To illustrate, in Scott v Uljanov (74 NY2d at 674-675), the plaintiff, who was 46 years old, presented himself at a hospital’s emergency room with a .29 blood alcohol level. He was placed in a hospital bed with the side rails up (see Scott v Uljanov, 74 NY2d at 674). His mother was seated alongside his bed (see Scott v Uljanov, 74 NY2d at 674). Approximately 30 minutes after being placed in the bed, he climbed over its end, fell, and cut his head (see Scott v Uljanov, 74 NY2d at 674). He then commenced an action against the hospital, setting forth a cause of action in which he alleged that he was “negligently supervised” while in the bed (Scott v Uljanov, 74 NY2d at 674). Although it might seem that a juror could rely upon his or her common everyday experience to determine whether a “highly intoxicated” patient needs more than bed rails flipped up and supervision from a parent in order to be protected from a fall, the Court of Appeals, in determining that the plaintiff’s cause of action sounded in medical malpractice rather than negligence, did not consider this (see Scott v Uljanov, 74 NY2d at 674). Rather, the Court focused on the fact that the plaintiff was challenging the hospital’s staffs assessment of his supervisory and treatment needs (see Scott v Uljanov, 74 NY2d at 674).

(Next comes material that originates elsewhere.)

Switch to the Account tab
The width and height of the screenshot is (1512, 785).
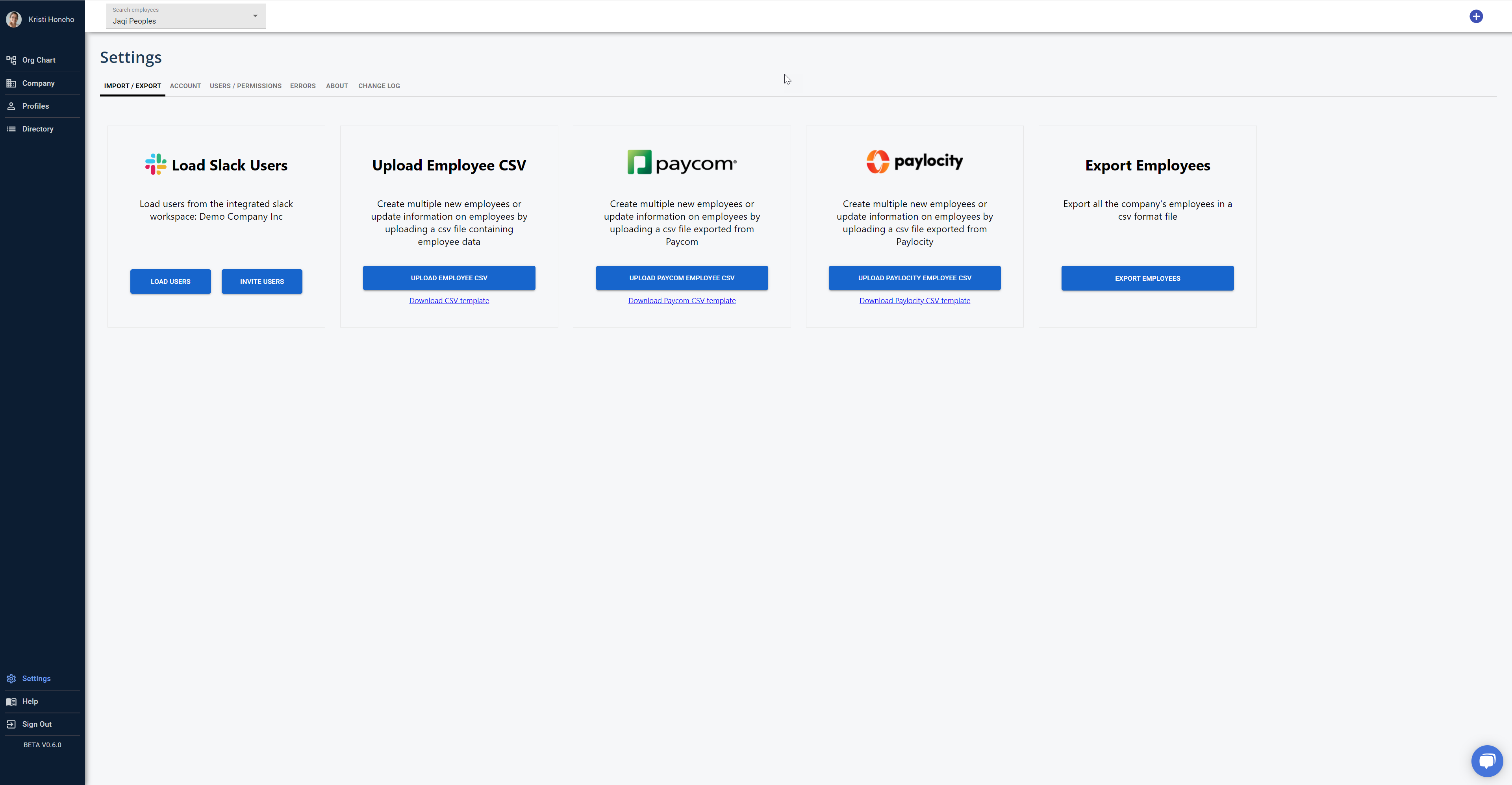185,86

The majority also essentially concludes that the question of whether safety devices or tools needed to be implemented in the five-hour period preceding the second fall in order to protect the decedent from falling does not involve specialized knowledge or medical science or diagnosis, and can be assessed by a lay person based on his or her common everyday experience. As just discussed, though, even if this is the case, this does not necessarily mean that a claim of negligence is involved (see Weiner v Lenox Hill Hosp., 88 NY2d at 788-789; Rodriguez v Saal, 43 AD3d at 275-276; Payette v Rockefeller Univ., 220 AD2d at 73-74; Stanley v Lebetkin, 123 AD2d 854 [1986]). In any event, the *856question does indeed involve specialized knowledge or medical science or diagnosis, and cannot be assessed by a lay person based on his or her common everyday experience (cf. Hranek v United Methodist Homes of Wyo. Conference, 27 AD3d 879, 880-881 [2006]; Yamin v Baghel, 284 AD2d 778, 778-780 [2001]). This is evidenced by the fact that Menorah Home’s staff would only implement safety devices and tools in an effort to protect residents against falls after the resident was “assess[ed]” to determine whether he or she was “a high risk for falls,” and the resident’s “committee,” which consisted of the resident’s physician and other medical professionals, decided that safety devices or tools were “needed.” This is also evidenced by the supervising nurse’s response to the question of whether the decedent was at risk of falling out of bed at the time of the first fall, which demonstrates that a degree of medical expertise is necessary for one to intelligently answer the question of whether safety devices or tools are necessary to guard against falls: “[Absolutely not . . . [The decedent] was cognitively intact, alert, oriented times three. She ambulated, her gait was steady with her walker and she always got in and out of bed in a safe manner.”

In light of the foregoing, the Supreme Court correctly awarded Menorah Home summary judgment dismissing the first cause of action in its entirety. Since the plaintiffs remaining contentions are without merit, the Supreme Court’s order should be affirmed.